── Supplied records
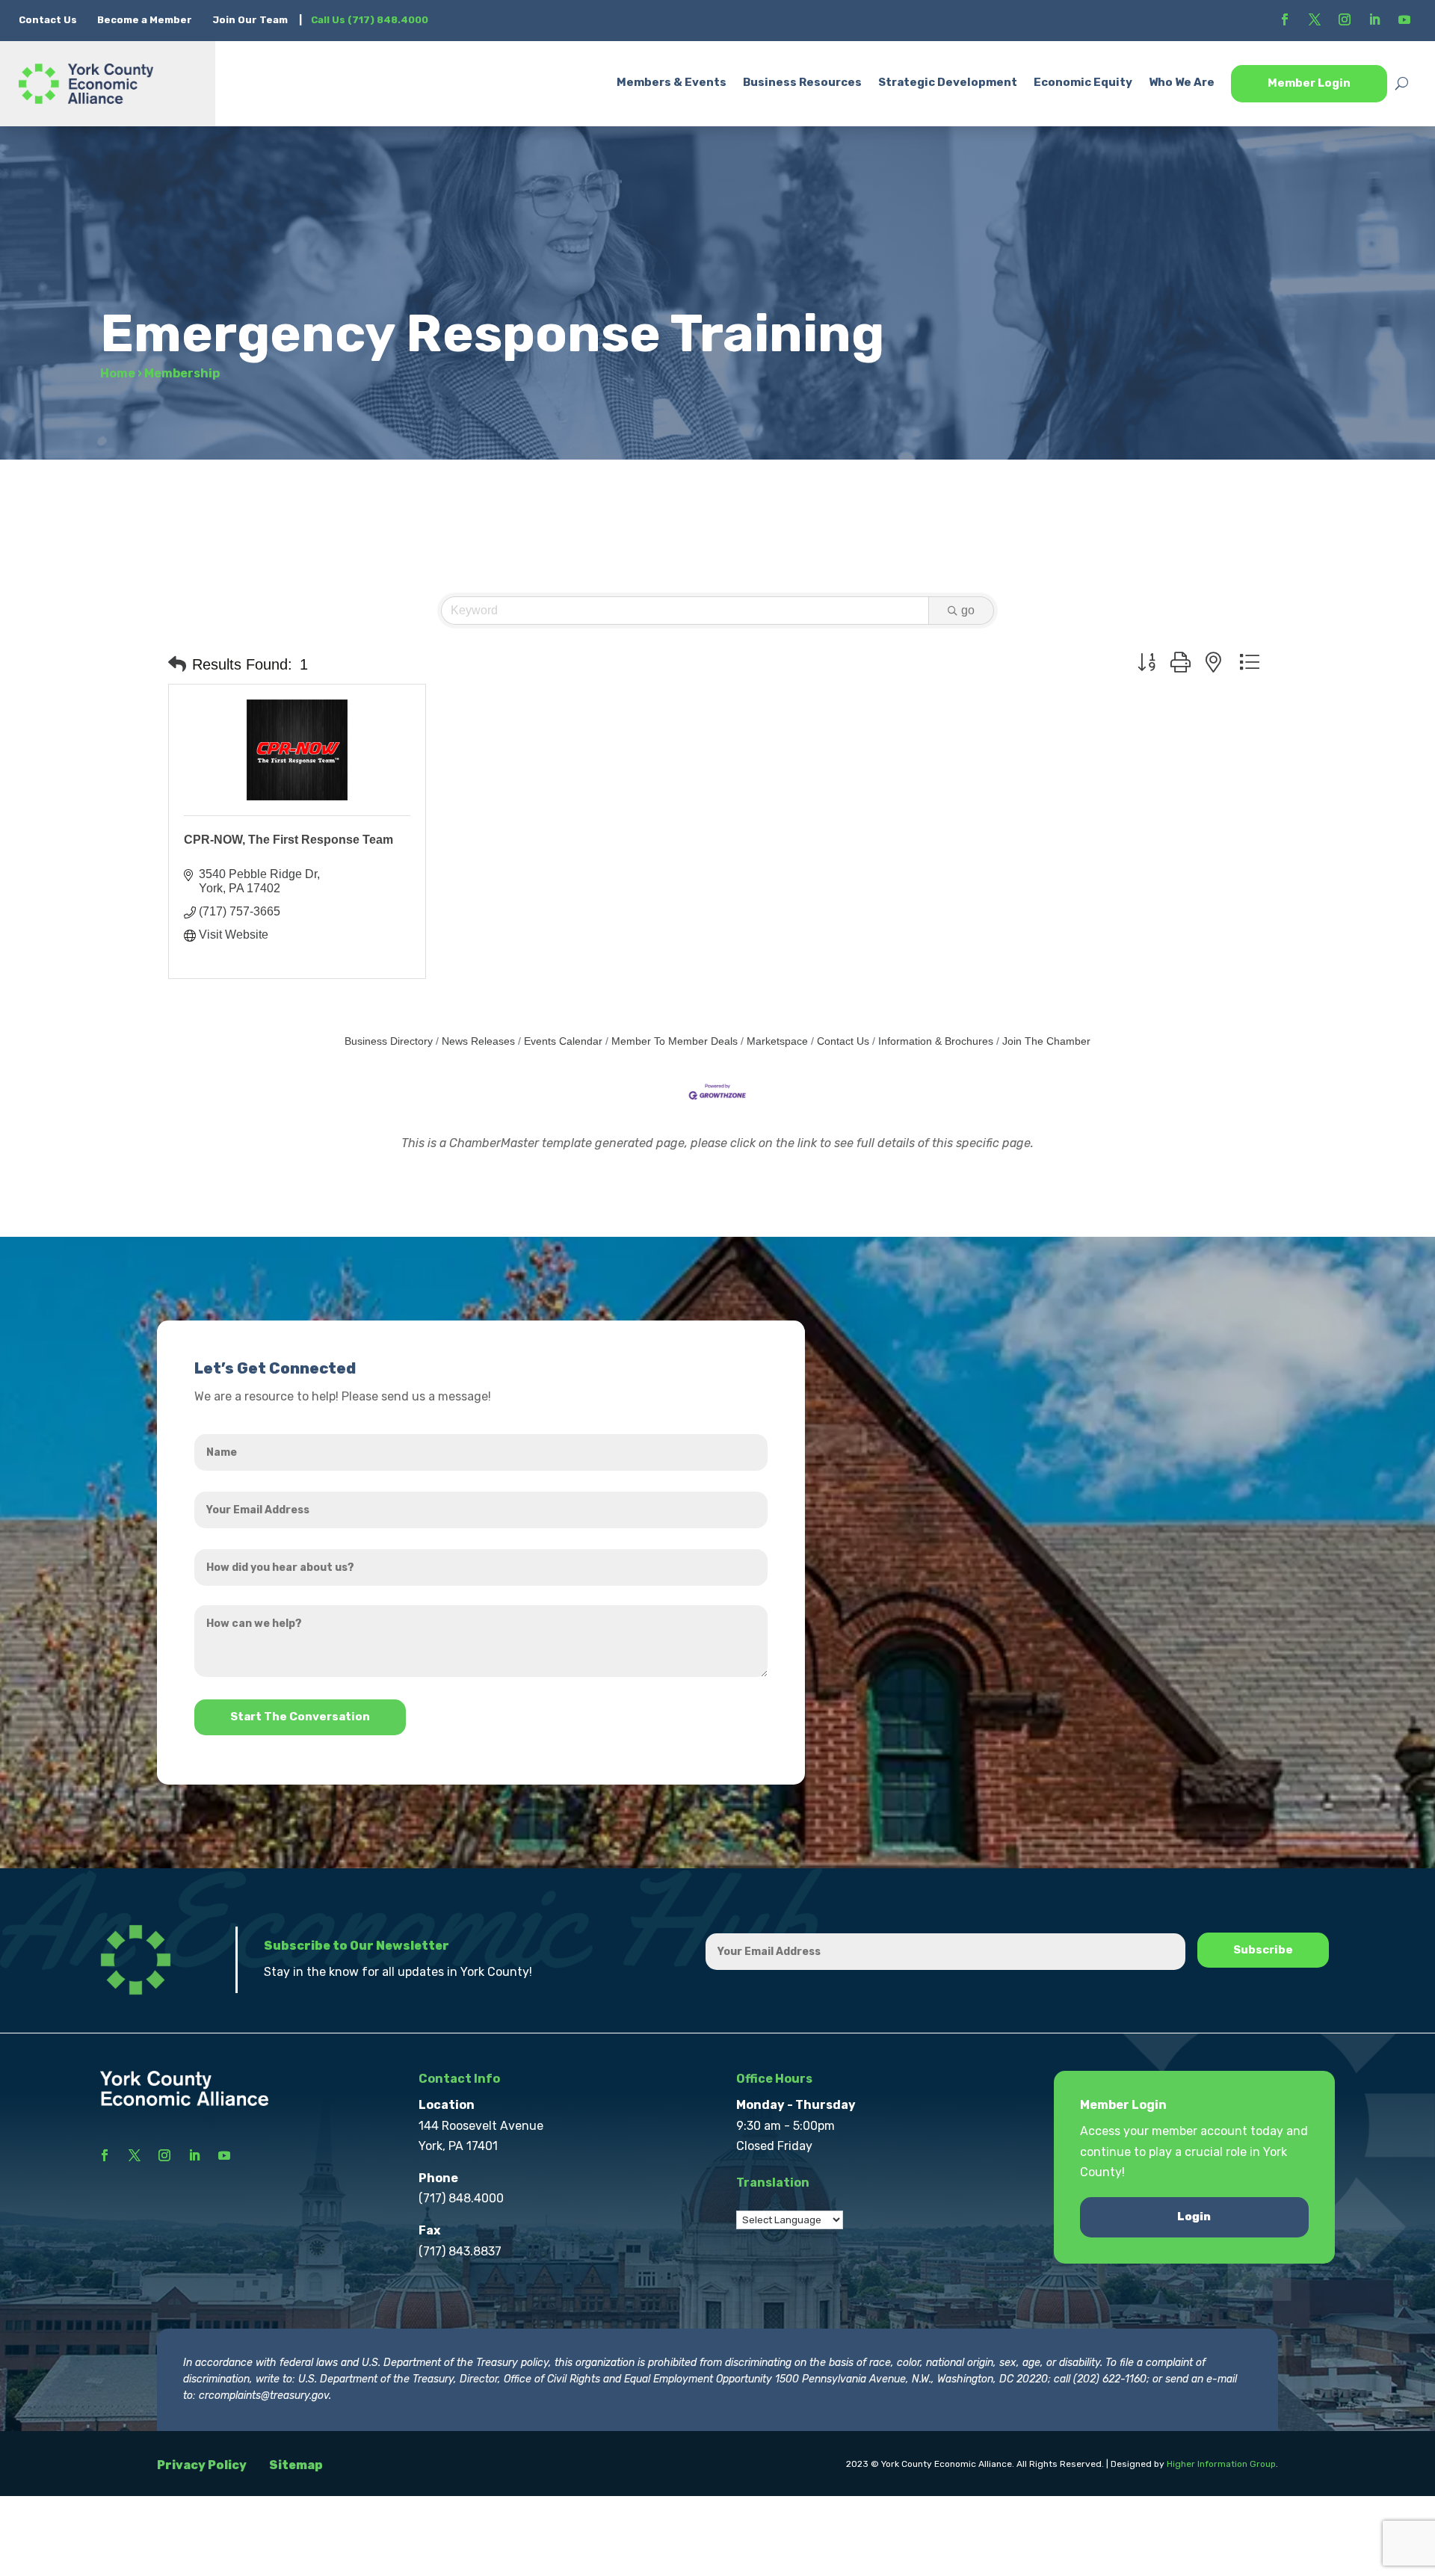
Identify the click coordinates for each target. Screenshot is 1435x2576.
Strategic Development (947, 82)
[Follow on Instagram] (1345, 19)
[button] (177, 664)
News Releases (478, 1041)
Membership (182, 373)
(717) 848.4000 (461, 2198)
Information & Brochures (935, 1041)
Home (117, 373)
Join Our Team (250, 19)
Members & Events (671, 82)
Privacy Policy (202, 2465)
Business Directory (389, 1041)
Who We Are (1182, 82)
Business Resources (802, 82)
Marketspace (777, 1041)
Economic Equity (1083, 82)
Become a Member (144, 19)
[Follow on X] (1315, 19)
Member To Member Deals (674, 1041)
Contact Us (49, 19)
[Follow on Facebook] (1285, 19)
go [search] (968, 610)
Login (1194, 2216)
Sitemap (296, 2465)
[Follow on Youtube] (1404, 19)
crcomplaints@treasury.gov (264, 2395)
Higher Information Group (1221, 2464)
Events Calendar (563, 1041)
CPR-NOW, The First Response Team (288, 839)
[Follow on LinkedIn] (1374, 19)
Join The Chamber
────
Work request: An exact copy of the lines above, from the one containing "Business Directory (389, 1041)" through the one containing "CPR-NOW, The First Response Team (288, 839)", is the whole of the answer.

Task response:
Business Directory (389, 1041)
Who We Are (1182, 82)
Business Resources (802, 82)
Marketspace (777, 1041)
Economic Equity (1083, 82)
Become a Member (144, 19)
[Follow on X] (1315, 19)
Member To Member Deals (674, 1041)
Contact Us (49, 19)
[Follow on Facebook] (1285, 19)
go [search] (968, 610)
Login (1194, 2216)
Sitemap (296, 2465)
[Follow on Youtube] (1404, 19)
crcomplaints@treasury.gov (264, 2395)
Higher Information Group (1221, 2464)
Events Calendar (563, 1041)
CPR-NOW, The First Response Team (288, 839)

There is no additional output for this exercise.